HOW TO COMPLETE THIS TASK: The reply should consist solely of the lines from the one that holds "Given: Select the performance bar view icon" through the last line of the material, reproduced exactly; no pictures belong in it.

DATA IN THIS EXERCISE:
● ● ● ● ●

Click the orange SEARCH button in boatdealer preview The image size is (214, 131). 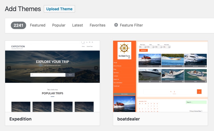tap(144, 50)
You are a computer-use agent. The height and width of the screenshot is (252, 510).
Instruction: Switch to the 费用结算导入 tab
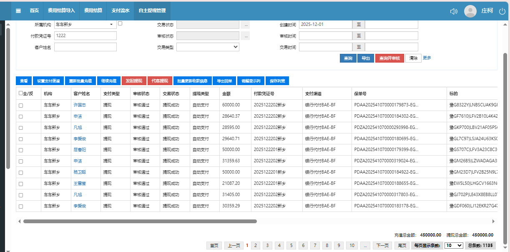pyautogui.click(x=61, y=10)
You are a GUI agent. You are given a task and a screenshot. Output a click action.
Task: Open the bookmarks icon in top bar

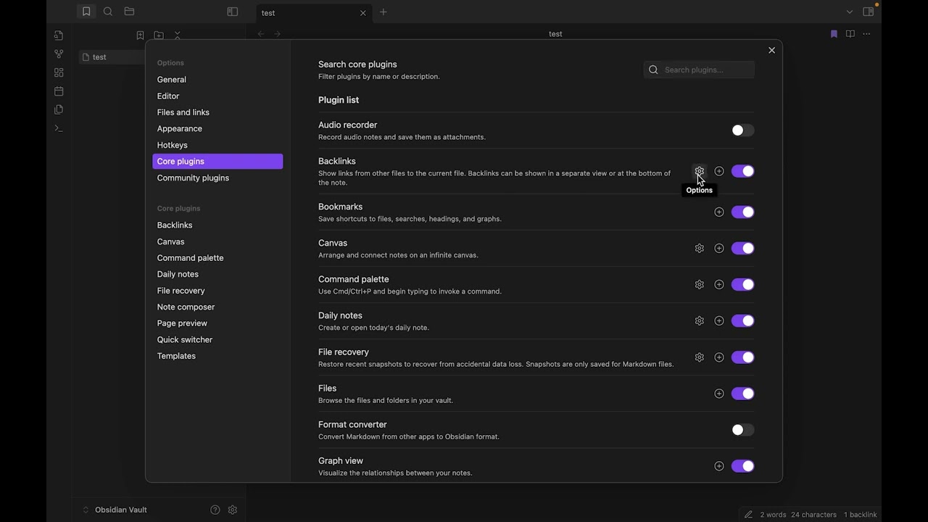(x=86, y=12)
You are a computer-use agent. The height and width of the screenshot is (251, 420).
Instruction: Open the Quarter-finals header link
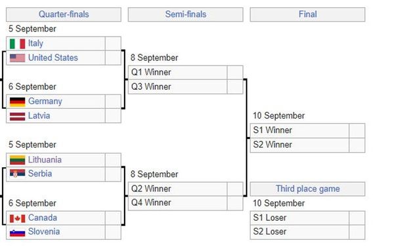(x=64, y=14)
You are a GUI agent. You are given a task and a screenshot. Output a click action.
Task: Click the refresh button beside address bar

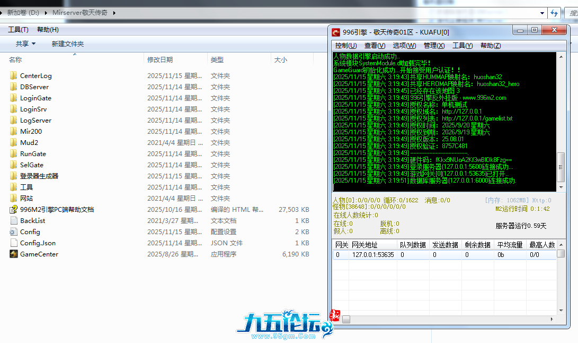point(554,13)
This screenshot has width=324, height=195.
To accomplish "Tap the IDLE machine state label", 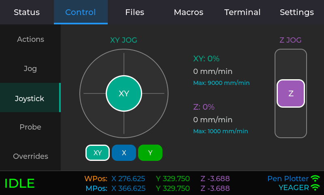I will pos(19,183).
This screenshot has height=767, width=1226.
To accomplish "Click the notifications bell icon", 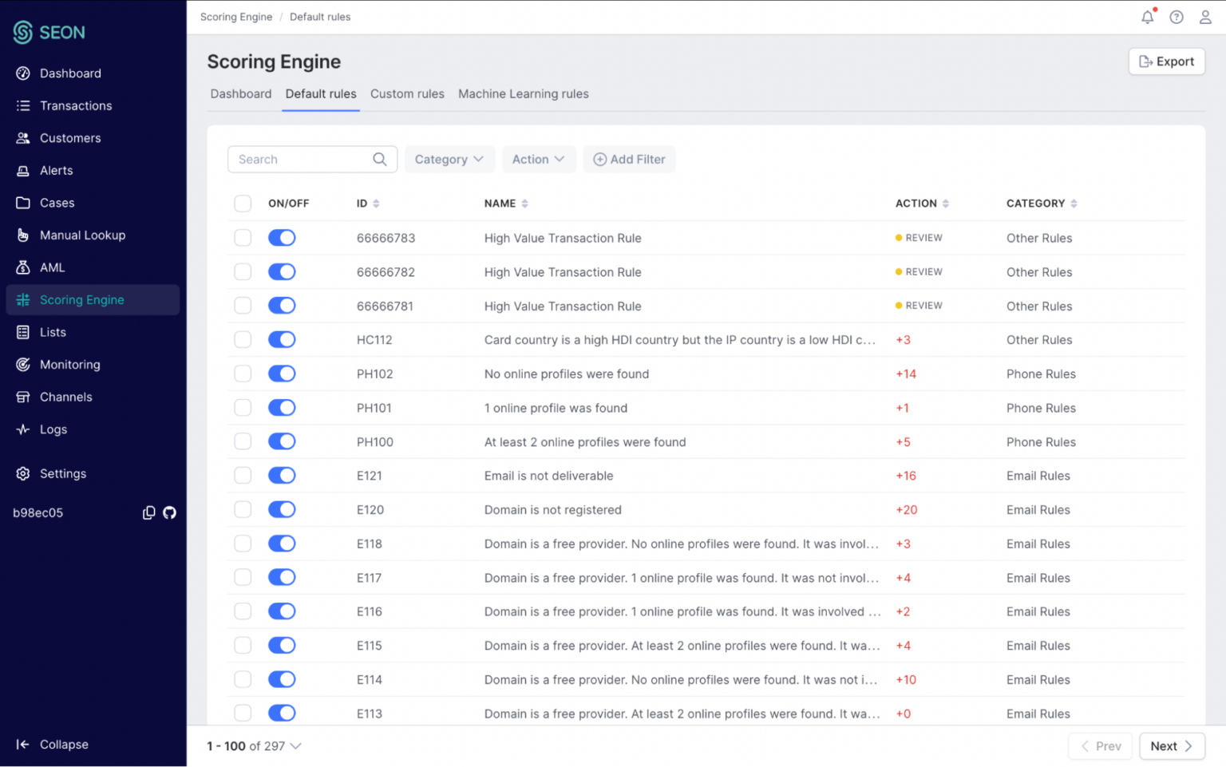I will 1148,17.
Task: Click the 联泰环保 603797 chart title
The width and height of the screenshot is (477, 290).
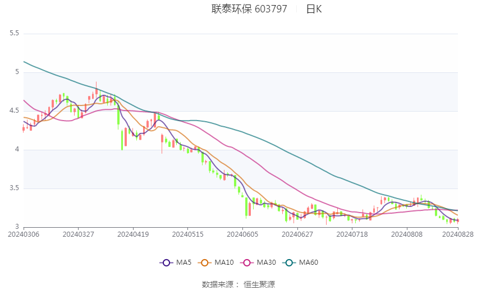Action: 249,9
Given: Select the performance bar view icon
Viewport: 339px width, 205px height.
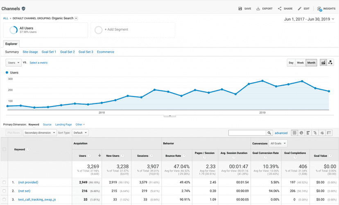Looking at the screenshot, I should (308, 133).
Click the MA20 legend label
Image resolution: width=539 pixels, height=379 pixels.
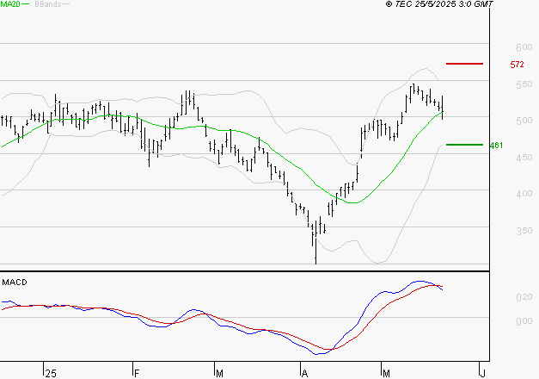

● ● ● ● ●

WRITTEN ANSWER:
Given: Select the performance bar view icon
Viewport: 339px width, 205px height.
Looking at the screenshot, I should (308, 133).
Click the MA20 legend label
Image resolution: width=539 pixels, height=379 pixels.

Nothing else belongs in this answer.